▸ Exercise
Pull every line holding the string "input" from the records below.

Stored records
========================================================================
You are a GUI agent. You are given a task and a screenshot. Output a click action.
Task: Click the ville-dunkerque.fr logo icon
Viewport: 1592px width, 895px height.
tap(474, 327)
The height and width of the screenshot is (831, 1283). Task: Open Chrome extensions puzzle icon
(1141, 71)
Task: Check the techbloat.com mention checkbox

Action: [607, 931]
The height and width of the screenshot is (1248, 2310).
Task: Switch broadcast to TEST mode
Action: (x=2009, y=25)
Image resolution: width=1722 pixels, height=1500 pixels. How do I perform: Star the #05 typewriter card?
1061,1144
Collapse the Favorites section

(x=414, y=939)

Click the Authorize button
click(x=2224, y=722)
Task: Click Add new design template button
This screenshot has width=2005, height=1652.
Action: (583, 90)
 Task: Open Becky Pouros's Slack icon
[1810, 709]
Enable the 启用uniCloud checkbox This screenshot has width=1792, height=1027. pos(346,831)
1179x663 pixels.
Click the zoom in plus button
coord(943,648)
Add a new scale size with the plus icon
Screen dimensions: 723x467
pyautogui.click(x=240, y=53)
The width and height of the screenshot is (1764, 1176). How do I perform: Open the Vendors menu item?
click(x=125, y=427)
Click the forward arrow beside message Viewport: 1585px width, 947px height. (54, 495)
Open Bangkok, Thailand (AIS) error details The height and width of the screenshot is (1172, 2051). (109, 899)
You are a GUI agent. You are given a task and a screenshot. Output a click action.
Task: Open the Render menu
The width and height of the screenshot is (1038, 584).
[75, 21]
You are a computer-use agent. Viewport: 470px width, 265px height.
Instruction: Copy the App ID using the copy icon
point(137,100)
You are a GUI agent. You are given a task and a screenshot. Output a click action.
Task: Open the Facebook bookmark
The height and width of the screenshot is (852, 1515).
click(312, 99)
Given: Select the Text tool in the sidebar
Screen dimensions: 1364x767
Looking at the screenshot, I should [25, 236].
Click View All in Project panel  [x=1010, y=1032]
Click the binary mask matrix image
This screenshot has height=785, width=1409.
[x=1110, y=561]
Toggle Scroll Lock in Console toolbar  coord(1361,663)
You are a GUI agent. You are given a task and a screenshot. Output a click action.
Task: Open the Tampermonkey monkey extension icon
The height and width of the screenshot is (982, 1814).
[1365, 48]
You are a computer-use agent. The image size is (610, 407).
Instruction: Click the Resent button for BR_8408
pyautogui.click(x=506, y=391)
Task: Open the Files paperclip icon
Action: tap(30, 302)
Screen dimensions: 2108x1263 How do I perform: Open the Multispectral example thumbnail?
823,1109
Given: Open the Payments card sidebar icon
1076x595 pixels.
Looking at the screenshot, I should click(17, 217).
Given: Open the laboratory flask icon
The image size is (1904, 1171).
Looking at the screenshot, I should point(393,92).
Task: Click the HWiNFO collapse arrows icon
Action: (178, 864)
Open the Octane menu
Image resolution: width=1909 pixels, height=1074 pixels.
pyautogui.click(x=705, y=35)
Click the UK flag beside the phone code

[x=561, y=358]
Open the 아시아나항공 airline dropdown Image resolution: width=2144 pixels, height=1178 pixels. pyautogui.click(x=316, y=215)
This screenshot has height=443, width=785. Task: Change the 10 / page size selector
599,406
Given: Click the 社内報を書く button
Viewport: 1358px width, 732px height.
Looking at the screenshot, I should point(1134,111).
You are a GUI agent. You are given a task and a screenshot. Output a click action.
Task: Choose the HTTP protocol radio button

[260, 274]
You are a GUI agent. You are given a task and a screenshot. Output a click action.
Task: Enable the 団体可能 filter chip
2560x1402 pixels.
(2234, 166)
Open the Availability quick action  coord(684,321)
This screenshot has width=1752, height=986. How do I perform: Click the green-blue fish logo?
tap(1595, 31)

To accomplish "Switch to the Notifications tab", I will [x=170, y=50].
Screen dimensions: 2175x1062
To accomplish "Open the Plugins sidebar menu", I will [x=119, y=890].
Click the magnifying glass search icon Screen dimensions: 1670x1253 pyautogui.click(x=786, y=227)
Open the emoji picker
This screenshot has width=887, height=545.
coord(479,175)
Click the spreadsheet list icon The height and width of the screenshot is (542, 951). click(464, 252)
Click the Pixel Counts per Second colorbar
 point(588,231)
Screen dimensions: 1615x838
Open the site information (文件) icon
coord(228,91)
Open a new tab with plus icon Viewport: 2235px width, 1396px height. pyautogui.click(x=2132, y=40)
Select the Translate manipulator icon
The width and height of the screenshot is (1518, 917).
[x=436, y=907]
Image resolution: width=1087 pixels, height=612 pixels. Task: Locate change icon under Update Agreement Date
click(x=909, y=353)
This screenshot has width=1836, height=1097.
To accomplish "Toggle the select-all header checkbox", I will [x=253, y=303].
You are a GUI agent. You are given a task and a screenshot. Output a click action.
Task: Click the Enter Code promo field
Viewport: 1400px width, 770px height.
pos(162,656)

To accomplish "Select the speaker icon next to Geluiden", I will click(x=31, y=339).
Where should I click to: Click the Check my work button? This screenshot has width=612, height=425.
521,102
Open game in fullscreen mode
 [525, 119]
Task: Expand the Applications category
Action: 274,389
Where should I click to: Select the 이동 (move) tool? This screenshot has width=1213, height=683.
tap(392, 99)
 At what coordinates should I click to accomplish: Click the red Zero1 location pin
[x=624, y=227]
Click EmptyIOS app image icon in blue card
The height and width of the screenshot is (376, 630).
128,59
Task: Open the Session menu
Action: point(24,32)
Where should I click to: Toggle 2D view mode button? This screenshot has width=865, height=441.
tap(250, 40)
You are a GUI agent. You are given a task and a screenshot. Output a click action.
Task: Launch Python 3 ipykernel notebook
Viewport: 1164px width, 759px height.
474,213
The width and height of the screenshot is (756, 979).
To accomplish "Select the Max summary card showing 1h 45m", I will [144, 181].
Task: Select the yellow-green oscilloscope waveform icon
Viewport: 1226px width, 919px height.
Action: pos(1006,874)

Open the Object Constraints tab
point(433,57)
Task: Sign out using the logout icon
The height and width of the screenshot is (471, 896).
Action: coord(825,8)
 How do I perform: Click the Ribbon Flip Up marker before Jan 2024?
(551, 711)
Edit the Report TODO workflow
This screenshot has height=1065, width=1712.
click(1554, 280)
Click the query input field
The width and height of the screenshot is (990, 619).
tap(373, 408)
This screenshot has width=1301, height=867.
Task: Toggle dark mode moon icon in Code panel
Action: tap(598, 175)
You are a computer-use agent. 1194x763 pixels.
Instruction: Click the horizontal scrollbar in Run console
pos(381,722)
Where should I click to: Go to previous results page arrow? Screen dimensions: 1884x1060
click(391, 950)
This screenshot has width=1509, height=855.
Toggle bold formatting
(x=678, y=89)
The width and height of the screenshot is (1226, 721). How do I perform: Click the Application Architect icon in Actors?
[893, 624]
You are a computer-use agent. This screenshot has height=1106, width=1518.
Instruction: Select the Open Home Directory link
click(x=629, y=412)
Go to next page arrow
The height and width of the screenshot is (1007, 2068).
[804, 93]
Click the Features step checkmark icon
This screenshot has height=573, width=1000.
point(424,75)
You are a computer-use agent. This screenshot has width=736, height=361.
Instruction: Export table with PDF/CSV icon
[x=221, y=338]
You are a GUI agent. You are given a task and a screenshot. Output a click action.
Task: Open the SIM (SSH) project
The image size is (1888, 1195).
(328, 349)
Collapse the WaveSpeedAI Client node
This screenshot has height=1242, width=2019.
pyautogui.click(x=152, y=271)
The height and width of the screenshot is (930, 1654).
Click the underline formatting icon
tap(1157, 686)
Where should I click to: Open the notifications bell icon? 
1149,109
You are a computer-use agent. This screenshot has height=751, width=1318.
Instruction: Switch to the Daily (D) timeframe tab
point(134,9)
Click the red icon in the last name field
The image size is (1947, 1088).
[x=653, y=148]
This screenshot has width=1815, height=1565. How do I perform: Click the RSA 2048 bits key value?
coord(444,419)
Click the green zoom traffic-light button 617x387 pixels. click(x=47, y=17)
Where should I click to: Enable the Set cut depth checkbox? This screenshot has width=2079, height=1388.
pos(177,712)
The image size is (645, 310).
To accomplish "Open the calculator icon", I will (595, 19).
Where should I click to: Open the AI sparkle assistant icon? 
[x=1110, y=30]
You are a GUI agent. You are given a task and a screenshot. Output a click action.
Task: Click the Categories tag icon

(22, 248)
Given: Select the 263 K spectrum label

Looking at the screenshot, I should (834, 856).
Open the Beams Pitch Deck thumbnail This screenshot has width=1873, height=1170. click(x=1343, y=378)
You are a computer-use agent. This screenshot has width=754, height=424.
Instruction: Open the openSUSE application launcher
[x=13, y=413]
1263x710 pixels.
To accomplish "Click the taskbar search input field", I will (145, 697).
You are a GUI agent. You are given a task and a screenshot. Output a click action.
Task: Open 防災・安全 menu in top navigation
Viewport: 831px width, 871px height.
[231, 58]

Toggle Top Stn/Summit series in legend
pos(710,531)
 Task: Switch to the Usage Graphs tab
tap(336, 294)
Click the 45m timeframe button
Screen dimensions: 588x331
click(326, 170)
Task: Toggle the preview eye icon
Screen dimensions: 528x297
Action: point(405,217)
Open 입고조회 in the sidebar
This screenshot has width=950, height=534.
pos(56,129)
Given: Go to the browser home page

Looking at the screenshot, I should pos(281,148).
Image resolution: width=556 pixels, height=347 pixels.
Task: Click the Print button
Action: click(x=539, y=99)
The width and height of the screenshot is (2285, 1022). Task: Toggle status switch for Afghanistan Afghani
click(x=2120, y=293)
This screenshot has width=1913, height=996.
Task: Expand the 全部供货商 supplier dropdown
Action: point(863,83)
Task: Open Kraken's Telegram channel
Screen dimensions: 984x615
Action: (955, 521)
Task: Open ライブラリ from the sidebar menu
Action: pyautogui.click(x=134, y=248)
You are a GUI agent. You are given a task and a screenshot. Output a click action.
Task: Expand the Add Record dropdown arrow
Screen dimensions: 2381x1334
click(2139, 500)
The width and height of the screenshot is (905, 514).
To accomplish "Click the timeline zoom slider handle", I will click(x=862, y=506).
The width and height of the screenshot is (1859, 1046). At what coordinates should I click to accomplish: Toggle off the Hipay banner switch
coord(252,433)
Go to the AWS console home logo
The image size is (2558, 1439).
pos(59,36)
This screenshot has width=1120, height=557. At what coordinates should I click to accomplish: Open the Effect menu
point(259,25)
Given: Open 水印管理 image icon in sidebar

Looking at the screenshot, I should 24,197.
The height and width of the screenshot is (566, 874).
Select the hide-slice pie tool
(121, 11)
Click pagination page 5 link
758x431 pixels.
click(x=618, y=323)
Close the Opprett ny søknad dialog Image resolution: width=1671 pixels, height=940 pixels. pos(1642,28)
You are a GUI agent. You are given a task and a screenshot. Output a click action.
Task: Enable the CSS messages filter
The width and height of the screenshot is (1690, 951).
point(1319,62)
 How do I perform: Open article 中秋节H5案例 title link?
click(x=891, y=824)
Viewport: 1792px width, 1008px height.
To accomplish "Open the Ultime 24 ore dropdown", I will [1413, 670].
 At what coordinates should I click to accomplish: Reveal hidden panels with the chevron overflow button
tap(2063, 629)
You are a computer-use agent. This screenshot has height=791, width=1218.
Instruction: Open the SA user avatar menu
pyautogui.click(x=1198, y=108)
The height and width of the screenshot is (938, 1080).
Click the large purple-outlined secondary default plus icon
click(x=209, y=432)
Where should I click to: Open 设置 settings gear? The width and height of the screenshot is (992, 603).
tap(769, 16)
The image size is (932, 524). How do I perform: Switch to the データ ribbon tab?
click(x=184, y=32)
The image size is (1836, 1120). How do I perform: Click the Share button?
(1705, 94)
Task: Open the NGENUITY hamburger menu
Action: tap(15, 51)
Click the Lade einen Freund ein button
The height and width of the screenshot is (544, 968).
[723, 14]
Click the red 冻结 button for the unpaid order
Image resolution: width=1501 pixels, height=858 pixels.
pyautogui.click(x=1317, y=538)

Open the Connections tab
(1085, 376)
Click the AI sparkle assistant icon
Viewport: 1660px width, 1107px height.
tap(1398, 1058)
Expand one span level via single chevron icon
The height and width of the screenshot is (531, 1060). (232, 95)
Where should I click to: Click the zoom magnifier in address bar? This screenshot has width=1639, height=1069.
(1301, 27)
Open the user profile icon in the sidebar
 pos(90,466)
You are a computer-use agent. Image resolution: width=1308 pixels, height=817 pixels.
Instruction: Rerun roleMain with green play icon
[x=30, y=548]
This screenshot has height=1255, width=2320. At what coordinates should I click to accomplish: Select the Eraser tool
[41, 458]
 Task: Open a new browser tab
========================================================================
▸ Solution below
Click the query input field
To accomplish "Click the taskbar search input field", I will (145, 697).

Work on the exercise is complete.